A great poet indeed must be inspired; he must possess an exquisite sense of beauty, and feelings deeper than those of most men, and yet well under his control. "The Milton of poetry is the man, in his own magnificent phrase, of devout prayer to that eternal spirit that can enrich with all utterance and knowledge, and sends out his seraphim with the hallowed fire of his altar, to touch and purify the lips of whom he pleases." [2] And if from one point of view Poetry brings home to us the immeasurable inequalities of different minds, on the other hand it teaches us that genius is no affair of rank or wealth.

"I think of Chatterton, the marvellous boy,
The sleepless soul, that perish'd in his pride;
Of Burns, that walk'd in glory and in joy
Behind his plough upon the mountain-side." [3]

A man may be a poet and yet write no verse, but not if he writes bad or poor ones.

"Mediocribus esse poetis
Non homines, non Di, non concessere columnae." [4]

Second-rate poets, like second-rate writers generally, fade gradually into dreamland; but the great poets remain always.

Poetry will not live unless it be alive, "that which comes from the head goes to the heart;" [5] and Milton truly said that "he who would not be frustrate of his hope to write well hereafter in laudable things, ought himself to be a true poem."

For "he who, having no touch of the Muses' madness in his soul, comes to the door and thinks he will get into the temple by the help of Art—he, I say, and his Poetry are not admitted." [6]

But the work of the true poet is immortal.

"For have not the verses of Homer continued 2500 years or more without the loss of a syllable or a letter, during which time infinite palaces, temples, castles, cities, have been decayed and demolished?

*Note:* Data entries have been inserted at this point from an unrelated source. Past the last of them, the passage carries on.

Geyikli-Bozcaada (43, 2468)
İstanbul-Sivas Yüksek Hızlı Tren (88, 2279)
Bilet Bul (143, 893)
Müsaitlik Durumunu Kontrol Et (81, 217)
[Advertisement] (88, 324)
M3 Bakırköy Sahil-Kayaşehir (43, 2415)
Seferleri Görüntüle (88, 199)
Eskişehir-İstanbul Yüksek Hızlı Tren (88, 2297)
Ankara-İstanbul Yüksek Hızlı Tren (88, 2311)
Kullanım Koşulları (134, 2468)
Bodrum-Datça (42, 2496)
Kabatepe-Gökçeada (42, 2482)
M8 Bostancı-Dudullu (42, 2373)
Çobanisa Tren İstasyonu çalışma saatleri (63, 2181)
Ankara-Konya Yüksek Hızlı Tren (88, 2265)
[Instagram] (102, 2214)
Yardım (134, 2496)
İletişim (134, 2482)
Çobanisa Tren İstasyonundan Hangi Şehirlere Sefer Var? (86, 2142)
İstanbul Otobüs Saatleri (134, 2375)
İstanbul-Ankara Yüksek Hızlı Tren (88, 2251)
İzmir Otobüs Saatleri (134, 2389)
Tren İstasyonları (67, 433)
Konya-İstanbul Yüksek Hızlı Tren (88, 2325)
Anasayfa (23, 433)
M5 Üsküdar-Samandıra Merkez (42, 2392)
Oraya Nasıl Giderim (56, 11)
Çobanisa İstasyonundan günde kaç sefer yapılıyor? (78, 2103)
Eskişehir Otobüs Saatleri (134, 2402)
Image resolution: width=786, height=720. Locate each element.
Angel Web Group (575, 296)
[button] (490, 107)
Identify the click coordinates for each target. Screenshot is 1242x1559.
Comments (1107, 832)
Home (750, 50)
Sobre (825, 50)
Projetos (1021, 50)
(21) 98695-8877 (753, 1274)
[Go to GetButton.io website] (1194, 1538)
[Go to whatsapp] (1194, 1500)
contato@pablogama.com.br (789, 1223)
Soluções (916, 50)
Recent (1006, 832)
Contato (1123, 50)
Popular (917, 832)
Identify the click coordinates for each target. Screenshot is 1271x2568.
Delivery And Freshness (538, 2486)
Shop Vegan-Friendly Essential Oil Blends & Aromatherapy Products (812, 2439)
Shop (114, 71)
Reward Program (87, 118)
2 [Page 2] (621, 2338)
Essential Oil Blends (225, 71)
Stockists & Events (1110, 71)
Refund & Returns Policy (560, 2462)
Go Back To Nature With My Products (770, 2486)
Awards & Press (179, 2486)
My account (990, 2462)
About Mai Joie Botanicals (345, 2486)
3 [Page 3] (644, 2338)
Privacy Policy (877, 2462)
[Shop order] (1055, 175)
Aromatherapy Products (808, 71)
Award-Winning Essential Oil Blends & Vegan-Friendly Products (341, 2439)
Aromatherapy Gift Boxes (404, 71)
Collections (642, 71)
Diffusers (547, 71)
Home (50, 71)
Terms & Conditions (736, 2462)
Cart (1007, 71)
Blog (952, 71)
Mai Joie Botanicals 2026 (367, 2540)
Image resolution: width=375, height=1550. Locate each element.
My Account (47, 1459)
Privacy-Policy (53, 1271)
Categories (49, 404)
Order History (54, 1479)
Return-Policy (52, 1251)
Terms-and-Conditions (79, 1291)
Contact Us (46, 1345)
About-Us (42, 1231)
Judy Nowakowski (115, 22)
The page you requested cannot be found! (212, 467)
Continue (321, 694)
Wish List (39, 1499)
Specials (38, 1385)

It is not possible to have the true pictures or statues of Cyrus, Alexander, Caesar, no, nor of the kings or great personages of much later years; for the originals cannot last, and the copies cannot but lose of the life and truth. But the images of men's wits and knowledge remain in books, exempted from the wrong of time and capable of perpetual renovation. Neither are they fitly to be called images, because they generate still and cast their seeds in the minds of others, provoking and causing infinite actions and opinions in succeeding ages: so that if the invention of the ship was thought so noble, which carrieth riches and commodities from place to place, and consociateth the most remote regions in participation of their fruits, how much more are letters to be magnified, which, as ships, pass through the vast seas of time and make ages so distant to participate of the wisdom, illuminations, and inventions, the one of the other?" [7]

The poet requires many qualifications. "Who has traced," says Cousin, "the plan of this poem? Reason. Who has given it life and charm? Love. And who has guided reason and love? The Will."